Um detalhe que talvez mereça ser considerado, antes de qualquer outro, quando a curiosidade é saber com quem o poder estará a partir de janeiro de 2027. Para a próxima eleição, esse detalhe está nos indícios, vários deles já salientes, de que serão numerosos os fatores capazes de influir no destino da Presidência da República. Em pleitos anteriores era possível alguma previsibilidade, por causa da consistência dos grandes partidos, o que não temos hoje.

A primeira dúvida, justificada, surge do destino do próprio presidente Lula, apontado como favorito em algumas capitais e cidades de grande porte. A dúvida é que ele condiciona sua entrada na peleja eleitoral às condições de saúde que terá no momento em que se torna o ancião octogenário. Mesmo que apregoe vigor suficiente, tem consciência de que o peso do tempo impõe regras e limites, como também prevalece o desgastado ânimo para se debater com problemas insolúveis. É natural. Pior é que, na hora de confrontar o desejo de continuar e a realidade do ônus, achando conveniente afastar-se, terá pela frente o desafio de escolher, patrocinar e garantir um candidato leal e factível eleitoralmente. Lula, como o bambuzal do agreste, não deixou quem crescesse ao redor, capaz de produzir sombras próprias no final da jornada, que vai chegando. Acresce o risco de, tentando o quarto mandato, não ter pela frente o espectro Bolsonaro, depois de nele passar investindo quatro anos de críticas e contrastes, elegendo-o como razão de todos os seus demônios.
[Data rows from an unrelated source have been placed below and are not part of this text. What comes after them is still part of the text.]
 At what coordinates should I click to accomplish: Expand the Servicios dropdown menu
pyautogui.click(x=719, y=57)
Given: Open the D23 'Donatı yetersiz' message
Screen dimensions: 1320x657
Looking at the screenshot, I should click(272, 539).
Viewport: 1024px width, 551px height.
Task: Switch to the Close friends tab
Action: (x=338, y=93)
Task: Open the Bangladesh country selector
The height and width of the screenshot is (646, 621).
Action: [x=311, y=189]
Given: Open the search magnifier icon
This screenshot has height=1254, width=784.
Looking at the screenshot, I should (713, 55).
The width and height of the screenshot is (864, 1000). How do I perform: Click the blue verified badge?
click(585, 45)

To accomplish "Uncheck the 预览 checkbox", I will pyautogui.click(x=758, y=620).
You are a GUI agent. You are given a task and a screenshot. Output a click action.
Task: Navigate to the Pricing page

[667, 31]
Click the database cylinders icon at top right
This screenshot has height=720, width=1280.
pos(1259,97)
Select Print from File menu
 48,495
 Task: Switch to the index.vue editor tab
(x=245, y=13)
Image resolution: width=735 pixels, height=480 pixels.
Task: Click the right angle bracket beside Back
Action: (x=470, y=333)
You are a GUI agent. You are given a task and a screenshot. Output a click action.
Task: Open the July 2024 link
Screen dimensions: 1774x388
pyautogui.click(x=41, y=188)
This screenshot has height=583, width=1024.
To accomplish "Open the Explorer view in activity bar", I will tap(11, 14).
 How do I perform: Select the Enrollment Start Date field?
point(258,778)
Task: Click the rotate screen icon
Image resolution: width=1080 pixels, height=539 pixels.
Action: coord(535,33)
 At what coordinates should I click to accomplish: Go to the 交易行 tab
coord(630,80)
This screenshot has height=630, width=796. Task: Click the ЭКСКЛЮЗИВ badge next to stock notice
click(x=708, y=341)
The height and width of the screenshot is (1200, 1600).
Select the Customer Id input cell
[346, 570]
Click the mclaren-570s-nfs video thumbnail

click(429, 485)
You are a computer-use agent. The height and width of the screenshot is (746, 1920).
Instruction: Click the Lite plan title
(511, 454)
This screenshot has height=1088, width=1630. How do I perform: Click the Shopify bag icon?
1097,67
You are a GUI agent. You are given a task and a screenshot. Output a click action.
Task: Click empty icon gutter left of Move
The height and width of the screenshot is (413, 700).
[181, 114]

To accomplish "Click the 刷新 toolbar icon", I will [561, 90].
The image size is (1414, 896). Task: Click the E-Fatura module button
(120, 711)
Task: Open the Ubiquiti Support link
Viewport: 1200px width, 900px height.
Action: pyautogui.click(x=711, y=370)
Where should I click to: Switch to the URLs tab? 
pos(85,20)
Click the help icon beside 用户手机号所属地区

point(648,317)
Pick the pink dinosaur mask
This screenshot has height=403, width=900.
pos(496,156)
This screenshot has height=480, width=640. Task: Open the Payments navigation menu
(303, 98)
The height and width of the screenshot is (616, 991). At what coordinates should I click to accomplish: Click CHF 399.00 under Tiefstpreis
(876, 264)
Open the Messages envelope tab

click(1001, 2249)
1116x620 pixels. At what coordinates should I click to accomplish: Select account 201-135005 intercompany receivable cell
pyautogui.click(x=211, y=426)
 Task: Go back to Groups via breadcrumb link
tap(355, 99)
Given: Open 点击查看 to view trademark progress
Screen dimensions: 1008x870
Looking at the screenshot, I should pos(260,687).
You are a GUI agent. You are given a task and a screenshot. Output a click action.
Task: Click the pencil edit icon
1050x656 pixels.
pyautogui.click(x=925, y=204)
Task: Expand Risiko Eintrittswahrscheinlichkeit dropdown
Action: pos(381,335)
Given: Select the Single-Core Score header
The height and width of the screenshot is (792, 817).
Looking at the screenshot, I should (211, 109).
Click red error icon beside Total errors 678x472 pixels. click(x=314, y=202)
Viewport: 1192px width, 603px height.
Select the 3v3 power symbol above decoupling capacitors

Prever como andarão as coisas, e como estarão daqui a um ano e mês, também esbarra em dificuldades para medir o potencial que no momento decisivo terão os governadores, os principais deles muito bem avaliados. Assim permanecendo, alguns virão em condições de disputar. Se não disputar, influir decisivamente. Seria perigoso não olhar o patrimônio eleitoral de Tarcísio, Caiado, Ratinho Jr, Eduardo Leite, Romeu Zema e Raquel Lyra, todos com mais de 50% de aprovação. Semelhante quadro esteve ausente em disputas presidenciais anteriores. Mesmo todos com ambições miradas no mesmo alvo, uma ocasional afinidade entre eles, alguns ou todos, seria capaz de mudar o cenário das urnas.

Esse 2026 não vai chegar sem que antes se dissipem muitas dúvidas.